• Judge orders release of full body cam video in deadly officer-involved shooting

    By: Glenn Counts , Joe Bruno

    Updated:

    CHARLOTTE, N.C. - On Tuesday, a judge ordered the Charlotte-Mecklenburg Police Department to release the entire body camera video of a police officer shooting and killing an armed man last month.

    The video is expected to be released by 5 p.m. Wednesday.

    The body camera footage details the deadly interaction between a CMPD officer and a man armed with a gun last month outside a north Charlotte Burger King.

    [RELATED: Peace rallies held after CMPD releases body cam video of deadly shooting]

    A two and a half minute video released last week shows Officer Wende Kerl fatally shooting Danquirs Franklin at the Burger King on Beatties Ford Road.

    The mayor and members of the City Council said they were mistakenly shown the entire body camera video of the deadly shooting.

    Mayor Vi Lyles released a statement last Thursday saying city leaders were inadvertently shown more video than they should have.

    “After the Superior Court ruled on the release of the body-worn cameras, I and the council viewed what we thought was soon-to-be available to the public,” Lyles said. “That was our intent. Inadvertently, we were shown more of the video than we should have.”

    [ALSO READ: Leaders call for calm after CMPD releases body cam video of deadly shooting]

    Monday night, several city leaders made new calls for transparency after only two and a half minutes was released, but 11 minutes was recorded.

    Councilman Braxton Winston said current law allowed CMPD's attorney to decide how much to show a judge, but he said he doesn't think that is right.

    "Are we supposed to believe this is transparency? HB972 should be repealed. This law limits our ability for City Council to do our jobs," Winston said.

    City Council saw the entire video and now, several members said in fairness, they believe others should see it too.

    Mayor Vi Lyles said no matter the decision, she hopes the community trusts the investigation.

    "At the end of the day, no matter how difficult it becomes, we are a community that believes that we can do this. And, we can do it with a safe community and trust in our leadership," Lyles said.

    A judge signed off on the release of the initial video, but according to the city, The Charlotte-Mecklenburg Police Department only produced the two minutes and 20 seconds directly related to the shooting, which is what the judge saw and released.

    According to CMPD, the reason for this is that is what the media requested.

    CMPD said the petition asked for: "The moments leading up to, during, and immediately after the shooting."

    [CMPD chief wants to work with officers on being more specific with verbal commands]

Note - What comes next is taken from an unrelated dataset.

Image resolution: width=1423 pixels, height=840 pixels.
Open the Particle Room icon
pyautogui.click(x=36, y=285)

    The department responded by saying, "CMPD legally fulfilled the petitioner's request with the April 15 release."

    Corine Mack with the NAACP and several other activists met with the city manager Thursday to express their frustration.

    "It's a huge mistake, but because none of us are infallible, we make mistakes," Mack said. "Here is an opportunity for them to get it right. I don't make an assumption that there was anything sinister because that would be wrong of me but what I will say, I'm going to give them an opportunity to make it right."

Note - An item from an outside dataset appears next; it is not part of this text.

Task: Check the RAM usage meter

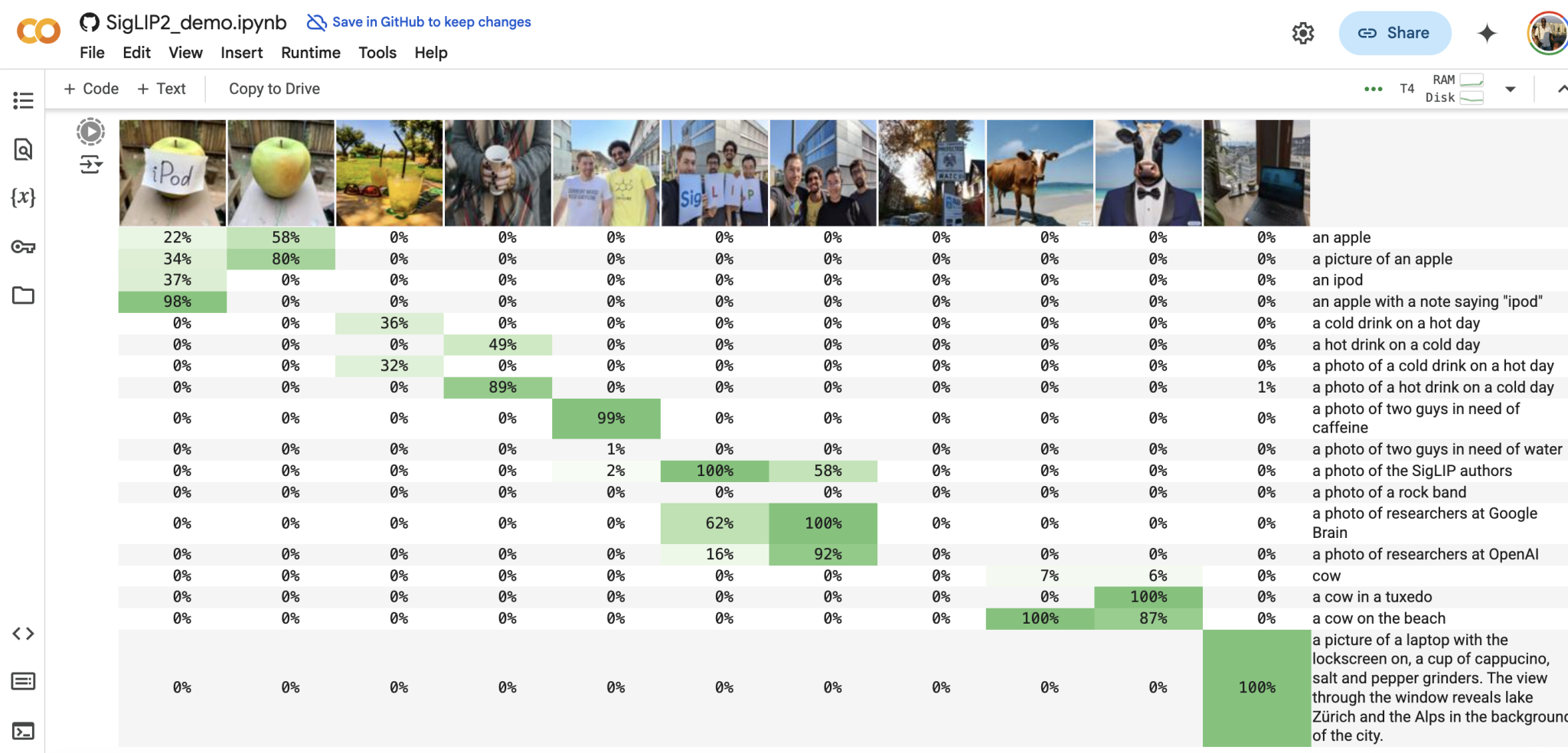Action: 1472,79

    On Thursday, Lyles said CMPD Chief Kerr Putney filed a petition to release the video to the public in Superior Court.

    "We support his request. I continue to be grateful to be in a city like Charlotte, where we all see that openness is the ultimate goal of our city leaders. I ask for your continued understanding as we work through this process," Lyles said.

    Putney testified on Tuesday that it was his call to release the two and a half minute video, saying he was the "final decision maker based on the recommendations" he had. 

    Putney also said in court that he had expressed reservations about showing the full video to the City Council, even though only the 2-minute clip was released to the public. Putney said the city manager told him he had received legal counsel on the move prior to showing the video to the council.

    "The city attorney had assured him that it was OK to do so," Putney testified.

    City Manager Marcus Jones told Channel 9 he made the call to show the video to the council despite Putney’s concerns because he thought it was important city leaders see it. He said he wanted leaders to see the video so they could properly engage with the community. 

    "I thought it was in the best interest of the city for the council to see the video footage," Jones said. 

    Jones said there is no rift between him and Putney and he 100 percent supports the chief. 

    “He had concerns, did he have a list saying these are my 52 concerns? Absolutely not, he just said ‘OK boss, this what you want to do? Then go for it,'" Jones said.

    Jones went on to say he has full confidence in the police chief.